Whittaker’s wife left the country and nothing was heard of her for some time after. Whittaker could not be found until five years had elapsed, three of which he spent in prison for another offense. Then he was caught and brought to Prescott for the trial of the murder of my husband. His wife was wanted as witness, but could not be found. We learned that he had not been in communication with her since his flight. He did not deny the killing, but pleaded self defense. He showed old knife scars on his body, which he had told us were the results of Indian fights, and claimed that these scars came from previous encounters with my husband. There was only my word against his, and he was given seven years for manslaughter, only four of which he served, being freed on pardon.

I learned that Whittaker afterward went to the vicinity of Tombstone where some of his wife’s relatives were living, and hauled wood for the mines.
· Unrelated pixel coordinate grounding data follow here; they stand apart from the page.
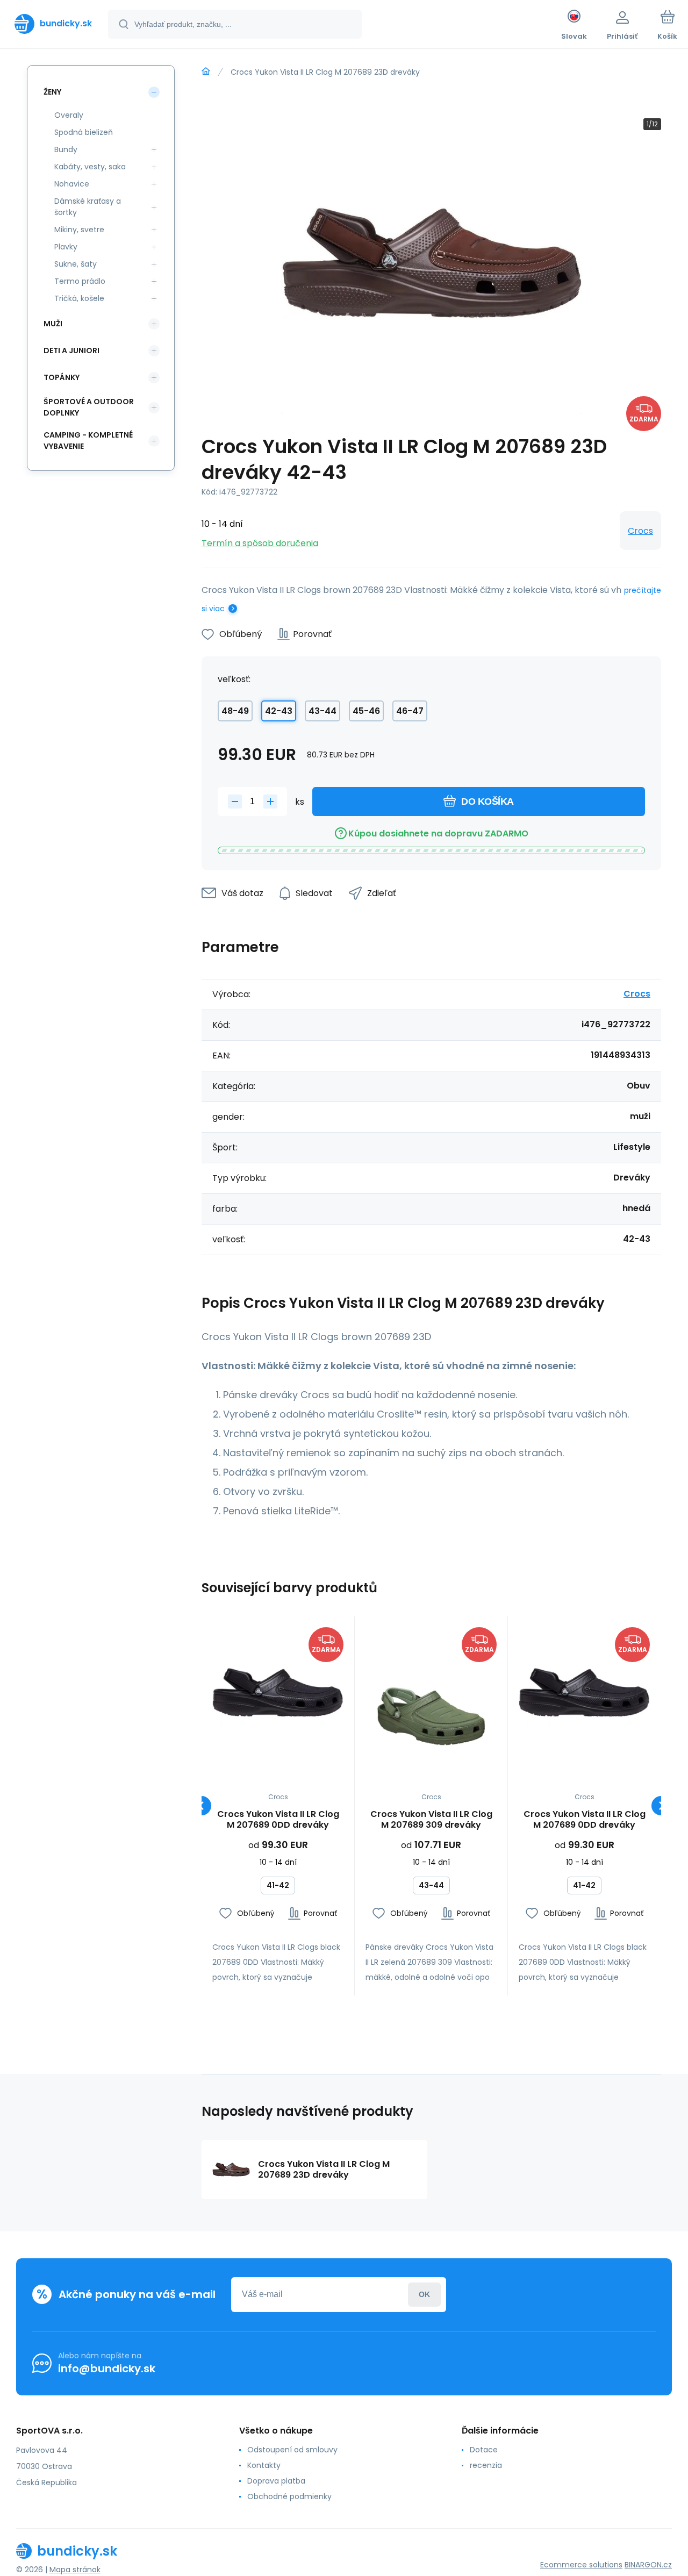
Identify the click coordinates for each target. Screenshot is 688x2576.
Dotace (484, 2449)
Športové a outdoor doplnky (89, 407)
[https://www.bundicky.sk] (206, 71)
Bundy (65, 149)
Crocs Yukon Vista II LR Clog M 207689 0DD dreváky (278, 1819)
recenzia (486, 2465)
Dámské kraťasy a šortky (87, 207)
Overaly (68, 115)
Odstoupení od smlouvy (292, 2449)
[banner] (53, 24)
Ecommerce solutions (581, 2564)
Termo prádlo (79, 281)
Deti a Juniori (71, 350)
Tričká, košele (79, 298)
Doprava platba (276, 2480)
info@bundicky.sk (106, 2368)
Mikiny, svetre (79, 229)
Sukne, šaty (75, 264)
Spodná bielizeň (83, 132)
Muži (53, 323)
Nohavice (71, 183)
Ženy (52, 92)
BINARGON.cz (648, 2564)
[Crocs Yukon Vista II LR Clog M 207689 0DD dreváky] (277, 1692)
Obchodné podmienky (289, 2496)
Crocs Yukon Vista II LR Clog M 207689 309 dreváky (431, 1819)
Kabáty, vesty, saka (90, 166)
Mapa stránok (75, 2569)
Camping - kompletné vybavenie (88, 441)
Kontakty (264, 2465)
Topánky (62, 377)
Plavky (65, 246)
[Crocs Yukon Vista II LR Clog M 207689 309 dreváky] (431, 1692)
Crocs (640, 531)
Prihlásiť (424, 2294)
He was killed there when he was thrown from a high piled load of wood to the ground between the wagon and the mules, one of which kicked him in the head as he fell. And so he died as my husband had died, of concussion from a blow to the head. This was in the vicinity of Bisbee. I heard that his wife was not aware of his death until some months after.

After my husband’s death I took up my residence in Phoenix. I lived in a long adobe house which still stands, between Jackson and Madison streets, I believe. It was owned by an old man, Linville, who was a pioneer of the region. I remember that Mr. Linville’s father had buried a considerable sum of money on his place, and after the father’s death the family dug up the whole place looking for it; but so far as I learned, with no success.
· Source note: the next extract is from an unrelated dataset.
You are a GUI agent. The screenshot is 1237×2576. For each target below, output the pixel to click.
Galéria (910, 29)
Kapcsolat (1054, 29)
Phoenix looked much as Agua Prieta does now—a few adobe houses and dirt roads. They were just putting the doors and windows in the Inhrs (?) Hotel when we arrived. I lived ten years in Phoenix, being acquainted with the whole population for a part of that time. I lost a child while there, with diphtheria. We worked hard to make a living, the older children helping as much as possible. Fortunately times were good, and so I was able to get by.

I saw all kind of life while there. Indians were plentiful, the women in bright colored calico dresses, with a sort of cape affair made of mens’ bandana handkerchiefs sewed together—the women loved these in various colors; the men in blankets and white men’s britches and shirts. I have seen dead horses hauled across the river from Phoenix, and the Indians immediately skin and eat these animals. They were furnished smoked meat by the Government, but fresh meat seemed to be a necessity with them.

I was in Phoenix when the Edmunds act requiring marriages between all men and women living together, was passed. It brought some difficulty to parts of the town, and to some of the Mormons who resided in the vicinity.

In 1890 there was a parade designed to show the progress of the locality. I remember that they had an old Indian, naked except for a breech clout, squatted on a pile of sand under a greasewood bush, with a young Indian from the Indian school, decently clad, and working, for a contrast.

In Phoenix I married the second time. My husband was Sam Bailey, who served four years as constable there, and was a charter member of the Elks club of Phoenix. We were afterward divorced, and he died later.

I came to Tombstone in the nineties, again, but did not stay there long. For awhile we lived in Safford. I had a queer experience while there. Believing that I possessed some psychic power, and as a way of earning money to support my children, I had taken up fortune telling when first a widow. This profession I have followed off and on since. At Safford a young man came to me one night to have his fortune told. I read the cards, and saw some shooting, two men killed and one wounded. I told him of this, and he told me that he and an elder man had come into Safford to rob a bank; but he was fearful after what I told him, and would not go on with the project. I told him that if he would abandon it I would say nothing; I also advised him to go home, where I saw a grey-haired mother waiting for him. He admitted that this was true also. Whether his story was true or not, I never saw him again, and there was no bank robbery.

When my children were grown I married again, Mr. William Spicer, with whom I made my home in Douglas where we lived until his death in September of this year.